Spectrum, Geometry and Topology of Complete Manifolds

完全流形的谱、几何和拓扑

• 批准号: 1105799
• 负责人: Jiaping Wang
• 金额: $ 17.34万
• 依托单位: University of Minnesota-Twin Cities
• 依托单位国家: 美国
• 项目类别: Continuing Grant
• 财政年份: 2011
• 资助国家: 美国
• 起止时间: 2011-09-01 至 2016-08-31
• 项目状态: 已结题
• 来源: https://www.nsf.gov/awardsearch/showAward?AWD_ID=1105799&HistoricalAwards=false
• 关键词: Spectrum; Geometry; Topology; Complete; Manifolds

The proposal concerns some aspects on the interactions among the spectrum, topology and geometry of Riemannian manifolds. One of them is the behavior of eigenfunctions, both on compact and non-compact manifolds. It aims to gain a better understanding of the structure of spectrum on complete manifolds. The study will also lead to sharp estimates of the higher eigenvalues. Another aspect is on the size of the bottom spectrum of complete manifolds. The issues to be addressed include finding an optimal upper bound in terms of the curvature lower bounds and uncovering the effect on the geometry and topology when such an upper bound is attained. Particular emphasis is on complete resolution of some of the remaining open problems from the recent studies in this direction. The principal investigator also proposes to develop a corresponding theory for the Hodge Laplacian on complete manifolds.The spectrum or the vibrating frequencies of an geometric object is closely related to its shape and structure. The proposal is to study some aspects of this relation via new mathematical formulations and approaches. Of particular interest here is to determine the size and structure of the spectrum via curvature, a quantity that can be measured locally and describes how curved the geometric object is. Successful completion of the project will provide deeper insight into this important relation. It will also have interesting applications in both physics theory and other sciences.

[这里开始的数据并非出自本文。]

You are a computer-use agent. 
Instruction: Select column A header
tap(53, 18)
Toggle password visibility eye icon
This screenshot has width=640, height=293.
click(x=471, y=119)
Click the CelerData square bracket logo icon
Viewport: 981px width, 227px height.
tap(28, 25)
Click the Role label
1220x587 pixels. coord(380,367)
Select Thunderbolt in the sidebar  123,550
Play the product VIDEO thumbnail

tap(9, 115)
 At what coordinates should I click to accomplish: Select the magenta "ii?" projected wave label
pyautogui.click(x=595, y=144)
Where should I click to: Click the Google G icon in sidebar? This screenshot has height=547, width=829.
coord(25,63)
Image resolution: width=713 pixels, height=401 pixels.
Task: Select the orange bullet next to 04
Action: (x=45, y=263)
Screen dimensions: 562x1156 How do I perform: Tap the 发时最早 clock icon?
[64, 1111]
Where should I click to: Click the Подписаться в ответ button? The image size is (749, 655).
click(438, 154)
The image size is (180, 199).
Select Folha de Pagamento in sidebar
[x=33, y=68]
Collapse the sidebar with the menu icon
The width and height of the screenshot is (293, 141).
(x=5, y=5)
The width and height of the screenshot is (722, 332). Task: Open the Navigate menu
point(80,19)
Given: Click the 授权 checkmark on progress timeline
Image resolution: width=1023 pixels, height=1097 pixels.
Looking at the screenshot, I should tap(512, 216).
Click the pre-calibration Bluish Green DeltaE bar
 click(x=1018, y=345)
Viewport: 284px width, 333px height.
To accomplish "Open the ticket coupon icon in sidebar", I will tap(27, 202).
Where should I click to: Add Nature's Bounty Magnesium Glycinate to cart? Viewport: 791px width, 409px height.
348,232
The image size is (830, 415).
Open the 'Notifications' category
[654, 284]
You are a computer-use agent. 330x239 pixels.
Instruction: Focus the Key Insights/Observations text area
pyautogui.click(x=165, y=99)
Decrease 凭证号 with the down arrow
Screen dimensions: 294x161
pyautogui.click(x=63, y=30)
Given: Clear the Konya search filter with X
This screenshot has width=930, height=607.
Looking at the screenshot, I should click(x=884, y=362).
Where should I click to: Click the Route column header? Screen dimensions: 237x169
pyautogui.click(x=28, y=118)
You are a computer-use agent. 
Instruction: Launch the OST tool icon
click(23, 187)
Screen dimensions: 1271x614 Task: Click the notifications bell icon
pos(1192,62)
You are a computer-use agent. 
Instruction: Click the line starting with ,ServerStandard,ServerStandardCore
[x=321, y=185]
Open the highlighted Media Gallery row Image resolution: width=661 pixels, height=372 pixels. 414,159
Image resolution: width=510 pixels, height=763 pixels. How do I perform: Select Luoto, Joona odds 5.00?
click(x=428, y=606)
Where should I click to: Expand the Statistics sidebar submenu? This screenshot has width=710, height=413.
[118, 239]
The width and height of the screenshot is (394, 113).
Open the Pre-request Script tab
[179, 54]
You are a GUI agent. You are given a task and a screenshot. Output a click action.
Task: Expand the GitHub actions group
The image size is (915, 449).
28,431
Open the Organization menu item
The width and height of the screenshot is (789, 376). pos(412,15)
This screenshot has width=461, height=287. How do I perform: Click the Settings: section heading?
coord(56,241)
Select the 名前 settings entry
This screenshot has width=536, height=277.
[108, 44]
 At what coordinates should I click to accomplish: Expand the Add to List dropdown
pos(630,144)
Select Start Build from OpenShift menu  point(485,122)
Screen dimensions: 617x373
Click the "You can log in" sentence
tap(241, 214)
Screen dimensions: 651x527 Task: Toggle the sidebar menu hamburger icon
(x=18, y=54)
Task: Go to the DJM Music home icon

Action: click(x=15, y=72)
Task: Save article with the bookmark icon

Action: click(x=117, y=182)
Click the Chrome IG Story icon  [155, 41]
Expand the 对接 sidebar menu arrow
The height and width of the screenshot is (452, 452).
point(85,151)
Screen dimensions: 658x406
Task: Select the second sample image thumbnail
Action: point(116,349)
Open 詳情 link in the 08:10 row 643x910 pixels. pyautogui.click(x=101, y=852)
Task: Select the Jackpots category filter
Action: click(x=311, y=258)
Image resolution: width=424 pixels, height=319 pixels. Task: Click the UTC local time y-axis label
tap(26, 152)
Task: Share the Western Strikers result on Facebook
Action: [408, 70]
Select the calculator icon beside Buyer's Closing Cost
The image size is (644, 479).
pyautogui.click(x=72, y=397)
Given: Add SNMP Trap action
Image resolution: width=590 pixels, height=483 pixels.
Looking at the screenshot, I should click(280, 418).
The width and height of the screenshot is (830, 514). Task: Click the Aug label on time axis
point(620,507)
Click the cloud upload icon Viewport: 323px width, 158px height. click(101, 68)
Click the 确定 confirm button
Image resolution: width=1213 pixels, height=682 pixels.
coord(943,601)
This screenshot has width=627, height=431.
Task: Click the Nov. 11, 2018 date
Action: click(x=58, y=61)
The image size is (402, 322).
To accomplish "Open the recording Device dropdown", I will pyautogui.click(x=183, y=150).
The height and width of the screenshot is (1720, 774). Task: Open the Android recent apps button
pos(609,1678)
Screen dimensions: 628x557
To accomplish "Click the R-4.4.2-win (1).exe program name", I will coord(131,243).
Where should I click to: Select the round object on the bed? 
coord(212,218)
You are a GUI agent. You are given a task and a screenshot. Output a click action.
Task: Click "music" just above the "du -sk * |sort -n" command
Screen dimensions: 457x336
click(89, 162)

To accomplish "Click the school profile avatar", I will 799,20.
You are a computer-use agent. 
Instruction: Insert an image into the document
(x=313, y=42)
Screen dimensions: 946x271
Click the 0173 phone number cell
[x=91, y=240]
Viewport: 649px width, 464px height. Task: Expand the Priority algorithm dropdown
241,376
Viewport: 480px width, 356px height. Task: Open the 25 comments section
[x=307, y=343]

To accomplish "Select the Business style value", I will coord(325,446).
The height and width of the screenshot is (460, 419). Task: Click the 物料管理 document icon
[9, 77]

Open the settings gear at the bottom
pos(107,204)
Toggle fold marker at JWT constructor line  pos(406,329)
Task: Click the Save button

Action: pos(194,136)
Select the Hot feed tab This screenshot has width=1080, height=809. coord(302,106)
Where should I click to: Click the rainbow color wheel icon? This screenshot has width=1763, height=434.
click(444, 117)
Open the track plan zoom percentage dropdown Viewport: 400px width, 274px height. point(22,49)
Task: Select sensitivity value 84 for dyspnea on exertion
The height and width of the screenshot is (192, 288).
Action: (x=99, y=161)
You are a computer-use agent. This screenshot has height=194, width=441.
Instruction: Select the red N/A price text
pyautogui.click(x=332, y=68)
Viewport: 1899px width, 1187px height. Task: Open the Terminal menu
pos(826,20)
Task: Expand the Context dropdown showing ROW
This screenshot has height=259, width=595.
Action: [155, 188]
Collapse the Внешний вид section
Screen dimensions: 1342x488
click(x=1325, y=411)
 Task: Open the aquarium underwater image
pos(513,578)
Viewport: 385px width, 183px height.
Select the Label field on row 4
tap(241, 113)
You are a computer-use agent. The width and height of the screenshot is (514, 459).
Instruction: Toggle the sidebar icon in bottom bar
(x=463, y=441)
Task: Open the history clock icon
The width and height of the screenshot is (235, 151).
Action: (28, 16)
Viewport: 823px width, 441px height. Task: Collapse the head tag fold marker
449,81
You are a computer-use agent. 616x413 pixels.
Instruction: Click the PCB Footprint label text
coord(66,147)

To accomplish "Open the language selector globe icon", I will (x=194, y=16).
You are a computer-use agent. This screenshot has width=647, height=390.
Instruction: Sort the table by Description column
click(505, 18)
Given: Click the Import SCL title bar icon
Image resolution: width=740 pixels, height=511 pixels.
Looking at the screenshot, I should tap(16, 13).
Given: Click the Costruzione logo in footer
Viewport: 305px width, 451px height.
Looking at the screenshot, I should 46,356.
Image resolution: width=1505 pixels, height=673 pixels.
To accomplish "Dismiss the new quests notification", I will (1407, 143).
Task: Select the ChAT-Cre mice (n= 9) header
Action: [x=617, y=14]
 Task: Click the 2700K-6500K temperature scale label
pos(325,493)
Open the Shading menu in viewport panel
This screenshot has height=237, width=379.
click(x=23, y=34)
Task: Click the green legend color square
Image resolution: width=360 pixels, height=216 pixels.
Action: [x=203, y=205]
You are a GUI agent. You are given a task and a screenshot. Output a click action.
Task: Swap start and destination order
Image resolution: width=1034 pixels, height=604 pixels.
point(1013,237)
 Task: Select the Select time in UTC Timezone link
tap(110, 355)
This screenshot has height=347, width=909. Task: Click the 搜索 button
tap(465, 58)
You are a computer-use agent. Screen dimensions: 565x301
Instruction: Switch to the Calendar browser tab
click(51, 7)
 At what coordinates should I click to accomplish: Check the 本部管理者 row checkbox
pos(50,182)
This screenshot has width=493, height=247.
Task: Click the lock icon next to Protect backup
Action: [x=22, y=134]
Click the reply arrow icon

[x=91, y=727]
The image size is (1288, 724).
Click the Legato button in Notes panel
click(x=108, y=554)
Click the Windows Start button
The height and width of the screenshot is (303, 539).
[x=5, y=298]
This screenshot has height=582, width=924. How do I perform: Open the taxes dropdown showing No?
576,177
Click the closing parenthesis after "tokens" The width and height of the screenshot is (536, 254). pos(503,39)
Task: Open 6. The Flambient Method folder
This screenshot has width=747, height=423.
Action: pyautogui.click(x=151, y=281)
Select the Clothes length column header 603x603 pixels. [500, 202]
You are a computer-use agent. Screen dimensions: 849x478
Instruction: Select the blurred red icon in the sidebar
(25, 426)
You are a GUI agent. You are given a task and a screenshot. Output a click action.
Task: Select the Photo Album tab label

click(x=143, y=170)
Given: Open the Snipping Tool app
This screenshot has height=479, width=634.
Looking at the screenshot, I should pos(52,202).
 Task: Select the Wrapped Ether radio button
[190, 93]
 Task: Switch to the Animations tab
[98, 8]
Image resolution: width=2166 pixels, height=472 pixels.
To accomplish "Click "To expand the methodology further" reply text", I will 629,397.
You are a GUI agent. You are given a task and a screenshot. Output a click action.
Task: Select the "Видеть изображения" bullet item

该建议涉及黎曼流形的谱、拓扑和几何之间的相互作用的一些方面。其中之一是紧流形和非紧流形上本征函数的行为。它的目的是为了更好地理解完备流形上的谱结构。该研究还将导致更高的特征值的尖锐估计。另一方面是关于完备流形的底谱的大小。所要解决的问题包括找到一个最佳的上界的曲率下限和揭示的效果时，达到这样的上界的几何和拓扑结构。特别强调的是，从最近的研究在这个方向上的一些剩余的开放性问题的完全解决。主要研究者还提出了完备流形上Hodge Laplacian的相应理论。几何物体的频谱或振动频率与其形状和结构密切相关。建议是通过新的数学公式和方法来研究这种关系的某些方面。这里特别感兴趣的是通过曲率来确定光谱的大小和结构，曲率是一个可以局部测量的量，它描述了几何物体的弯曲程度。该项目的成功完成将使人们更深入地了解这一重要关系。它也将在物理理论和其他科学中有有趣的应用。